A Blog by Jonathan Low

 

Aug 2, 2020

In Major Change, US Vaccine Distribution To Be Managed Jointly By CDC and Defense Department

Healthcare experts question why the Administration is attempting to create a new distribution system when the existing one, run only by the Centers for Disease Control, has worked well for decades - and given that the Administration's approach to managing the virus, such as its effort to route virus updates around the CDC, so far is not considered a success.

The concern is that this is an effort to politicize vaccine distribution and reward only those the Administration favors. JL 

Sarah Owermohle reports in Politico:

Nationwide distribution of any coronavirus vaccine will be a “joint venture” between the Centers for Disease Control and Prevention, which typically oversees vaccine allocation. The plan breaks with the longstanding precedent that CDC distributes vaccines during major outbreaks, such as bad flu seasons, through a centralized ordering system for state and local health officials. The Department of Defense “is handling all the logistics of getting the vaccines to the right place, at the right time."
Nationwide distribution of any coronavirus vaccine will be a “joint venture” between the Centers for Disease Control and Prevention, which typically oversees vaccine allocation, and the Department of Defense, a senior administration official said today. 
The Department of Defense “is handling all the logistics of getting the vaccines to the right place, at the right time, in the right condition,” the official said in a call with reporters, adding that CDC will remain in charge of tracking any side effects that emerge post-vaccination and “some of the communications through the state relationships [and] the state public health organizations.”
The plan breaks with the longstanding precedent that CDC distributes vaccines during major outbreaks — such as bad flu seasons — through a centralized ordering system for state and local health officials.
“We believe we’ve actually combined the best of both,” the official said. A second senior administration official stressed the agencies would be working as “one team” to distribute hundreds of millions of doses if any of the vaccines in development are approved in the coming months.

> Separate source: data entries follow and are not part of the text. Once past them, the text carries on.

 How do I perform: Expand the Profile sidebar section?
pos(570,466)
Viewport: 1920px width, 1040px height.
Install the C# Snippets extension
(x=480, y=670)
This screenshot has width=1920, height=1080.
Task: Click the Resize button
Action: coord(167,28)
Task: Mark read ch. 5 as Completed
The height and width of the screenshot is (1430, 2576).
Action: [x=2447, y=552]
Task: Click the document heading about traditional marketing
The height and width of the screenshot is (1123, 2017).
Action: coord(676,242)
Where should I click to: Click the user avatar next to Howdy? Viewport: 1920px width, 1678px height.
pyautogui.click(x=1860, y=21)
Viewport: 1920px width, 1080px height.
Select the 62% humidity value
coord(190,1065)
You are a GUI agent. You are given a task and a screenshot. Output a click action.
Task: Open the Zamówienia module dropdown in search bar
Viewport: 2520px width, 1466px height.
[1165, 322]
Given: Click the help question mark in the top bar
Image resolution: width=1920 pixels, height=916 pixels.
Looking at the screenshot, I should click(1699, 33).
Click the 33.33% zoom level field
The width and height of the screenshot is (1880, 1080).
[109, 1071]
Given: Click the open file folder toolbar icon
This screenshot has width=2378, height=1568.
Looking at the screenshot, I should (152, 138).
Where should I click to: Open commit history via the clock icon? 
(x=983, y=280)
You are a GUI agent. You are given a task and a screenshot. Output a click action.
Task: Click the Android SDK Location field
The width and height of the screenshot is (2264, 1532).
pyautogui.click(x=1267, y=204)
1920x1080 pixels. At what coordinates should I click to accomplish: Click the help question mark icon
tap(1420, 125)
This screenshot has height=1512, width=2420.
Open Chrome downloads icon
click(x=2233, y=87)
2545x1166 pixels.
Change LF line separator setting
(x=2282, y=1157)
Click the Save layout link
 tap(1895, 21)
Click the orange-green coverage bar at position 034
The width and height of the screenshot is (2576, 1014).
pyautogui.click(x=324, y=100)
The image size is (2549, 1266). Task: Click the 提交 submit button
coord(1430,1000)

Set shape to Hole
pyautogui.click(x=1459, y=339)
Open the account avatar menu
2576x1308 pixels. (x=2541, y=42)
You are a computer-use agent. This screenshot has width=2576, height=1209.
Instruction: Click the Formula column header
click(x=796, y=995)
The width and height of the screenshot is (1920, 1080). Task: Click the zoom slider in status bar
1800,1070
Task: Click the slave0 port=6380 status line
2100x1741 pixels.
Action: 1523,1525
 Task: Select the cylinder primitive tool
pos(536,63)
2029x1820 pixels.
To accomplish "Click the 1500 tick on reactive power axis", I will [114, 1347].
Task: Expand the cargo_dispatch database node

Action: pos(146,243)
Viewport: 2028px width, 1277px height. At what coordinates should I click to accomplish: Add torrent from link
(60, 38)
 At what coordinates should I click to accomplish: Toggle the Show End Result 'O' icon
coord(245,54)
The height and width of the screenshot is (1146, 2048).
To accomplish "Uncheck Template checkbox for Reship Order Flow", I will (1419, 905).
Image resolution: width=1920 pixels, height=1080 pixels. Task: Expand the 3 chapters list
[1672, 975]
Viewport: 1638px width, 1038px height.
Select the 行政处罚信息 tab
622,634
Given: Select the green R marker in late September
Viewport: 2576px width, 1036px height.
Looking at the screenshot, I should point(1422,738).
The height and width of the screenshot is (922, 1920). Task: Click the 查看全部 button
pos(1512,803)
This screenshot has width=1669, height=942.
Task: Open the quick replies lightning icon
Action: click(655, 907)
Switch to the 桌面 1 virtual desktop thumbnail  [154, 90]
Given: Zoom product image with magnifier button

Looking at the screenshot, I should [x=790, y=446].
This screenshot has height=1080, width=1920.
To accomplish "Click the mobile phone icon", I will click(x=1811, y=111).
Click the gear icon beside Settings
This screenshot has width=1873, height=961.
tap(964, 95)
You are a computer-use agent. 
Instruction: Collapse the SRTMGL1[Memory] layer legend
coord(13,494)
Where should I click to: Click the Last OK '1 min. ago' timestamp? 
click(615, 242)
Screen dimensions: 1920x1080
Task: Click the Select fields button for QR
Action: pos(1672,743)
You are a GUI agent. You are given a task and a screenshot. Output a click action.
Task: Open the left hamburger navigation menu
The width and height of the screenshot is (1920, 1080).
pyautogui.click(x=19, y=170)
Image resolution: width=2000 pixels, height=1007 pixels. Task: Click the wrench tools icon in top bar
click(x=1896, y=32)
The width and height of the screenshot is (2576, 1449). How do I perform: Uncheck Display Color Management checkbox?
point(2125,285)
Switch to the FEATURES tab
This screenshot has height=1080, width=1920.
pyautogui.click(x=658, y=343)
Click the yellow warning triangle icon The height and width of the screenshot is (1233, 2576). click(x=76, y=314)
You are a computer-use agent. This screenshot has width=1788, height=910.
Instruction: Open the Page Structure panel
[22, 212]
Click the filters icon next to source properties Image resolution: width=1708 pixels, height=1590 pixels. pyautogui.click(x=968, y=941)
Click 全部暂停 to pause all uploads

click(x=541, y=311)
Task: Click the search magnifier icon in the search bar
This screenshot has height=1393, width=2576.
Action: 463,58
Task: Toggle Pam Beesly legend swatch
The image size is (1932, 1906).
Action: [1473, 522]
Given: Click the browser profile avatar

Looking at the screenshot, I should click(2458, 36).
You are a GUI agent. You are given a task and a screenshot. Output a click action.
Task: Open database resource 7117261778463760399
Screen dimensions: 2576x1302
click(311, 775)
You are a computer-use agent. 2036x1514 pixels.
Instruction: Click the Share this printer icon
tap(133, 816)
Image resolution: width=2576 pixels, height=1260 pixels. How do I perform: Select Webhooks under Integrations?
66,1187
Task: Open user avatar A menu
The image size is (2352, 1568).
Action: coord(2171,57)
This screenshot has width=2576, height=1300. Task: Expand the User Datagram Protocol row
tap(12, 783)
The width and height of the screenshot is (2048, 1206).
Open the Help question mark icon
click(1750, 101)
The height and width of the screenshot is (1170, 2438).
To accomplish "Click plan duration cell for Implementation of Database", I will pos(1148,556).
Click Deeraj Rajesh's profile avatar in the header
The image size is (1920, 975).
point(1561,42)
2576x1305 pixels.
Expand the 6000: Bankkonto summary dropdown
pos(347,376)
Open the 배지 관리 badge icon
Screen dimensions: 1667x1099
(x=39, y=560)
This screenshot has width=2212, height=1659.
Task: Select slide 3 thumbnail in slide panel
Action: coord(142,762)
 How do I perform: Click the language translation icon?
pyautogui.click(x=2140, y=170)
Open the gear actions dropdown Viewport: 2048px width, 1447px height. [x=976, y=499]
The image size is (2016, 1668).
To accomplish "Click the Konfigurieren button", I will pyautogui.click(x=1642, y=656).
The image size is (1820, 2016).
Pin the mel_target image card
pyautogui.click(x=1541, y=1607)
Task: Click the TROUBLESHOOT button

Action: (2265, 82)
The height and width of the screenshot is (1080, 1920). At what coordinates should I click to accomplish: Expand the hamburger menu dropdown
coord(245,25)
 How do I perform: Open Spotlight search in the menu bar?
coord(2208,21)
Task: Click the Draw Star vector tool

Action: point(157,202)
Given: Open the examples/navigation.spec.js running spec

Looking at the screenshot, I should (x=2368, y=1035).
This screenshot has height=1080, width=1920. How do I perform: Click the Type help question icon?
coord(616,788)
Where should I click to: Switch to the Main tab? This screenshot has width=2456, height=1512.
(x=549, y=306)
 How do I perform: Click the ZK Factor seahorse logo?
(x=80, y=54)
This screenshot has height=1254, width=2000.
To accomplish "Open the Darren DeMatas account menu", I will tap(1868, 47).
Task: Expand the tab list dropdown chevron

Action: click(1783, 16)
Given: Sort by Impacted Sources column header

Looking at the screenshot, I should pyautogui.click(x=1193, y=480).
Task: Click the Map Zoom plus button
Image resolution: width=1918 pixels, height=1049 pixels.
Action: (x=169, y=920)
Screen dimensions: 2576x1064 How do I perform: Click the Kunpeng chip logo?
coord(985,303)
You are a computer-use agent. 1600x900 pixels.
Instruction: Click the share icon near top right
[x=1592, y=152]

Private companies are also likely to join the effort. The first official said the government is bringing in people to integrate CDC IT capabilities with “some new applications that we’re going to need that the CDC never had.”
The background: The Pentagon will be guiding not just distribution logistics but also manufacturing and “kitting,” the process of safely packaging a vaccine with its necessary equipment such as syringes and needles.
“The DoD is handling all of those logistics — that is where their comparative advantage is,” said the first senior official. “And the CDC, some of their IT systems, relationships with the states following post-vaccination will belong to them.”
Pentagon chief spokesperson Jonathan Hoffman told reporters earlier in the day that distribution would be “a collaborative process” between the private sector and the military.
Operation Warp Speed, the government's coronavirus vaccine and drug accelerator, is examining “how do we take advantage of the commercial capability of the private sector to handle things like distribution, and where will either DoD step in to help manage that process, or if necessary, will DoD be required to step in and actually physically deliver items itself,” Hoffman said.
The debate: The comments come just one day after McClatchy reported that neither the White House nor Warp Speed officials had formally asked the Pentagon to help with vaccine distribution. While the White House said Defense is ready to assist, an HHS official told McClatchy Wednesday that their involvement would be the exception, not the norm.
State and local government groups have already raised concerns about Pentagon involvement and using new methods in coronavirus vaccine distribution. The CDC “already leads and maintains a highly effective system of vaccine ordering and distribution,” groups including the Association of State and Territorial Health Officials wrote in June. “With time of the essence we strongly recommend against designing new and untested systems of vaccine distribution.”
The state and local officials also questioned whether military involvement in vaccine administration would undermine already shaky public confidence in vaccines.
What’s next: Senior health officials told reporters that they are in constant discussion about first-priority populations for receiving possible coronavirus vaccines, including the elderly and medically vulnerable, but that those plans will depend on which candidates are ready first.
Two vaccines entered the final stage of human trials this month and several more are readying for the sweeping phase three stage. Results are expected later this year or early 2021. In the meantime, an expert committee has been convened by the National Academies of Science to discuss a distribution framework.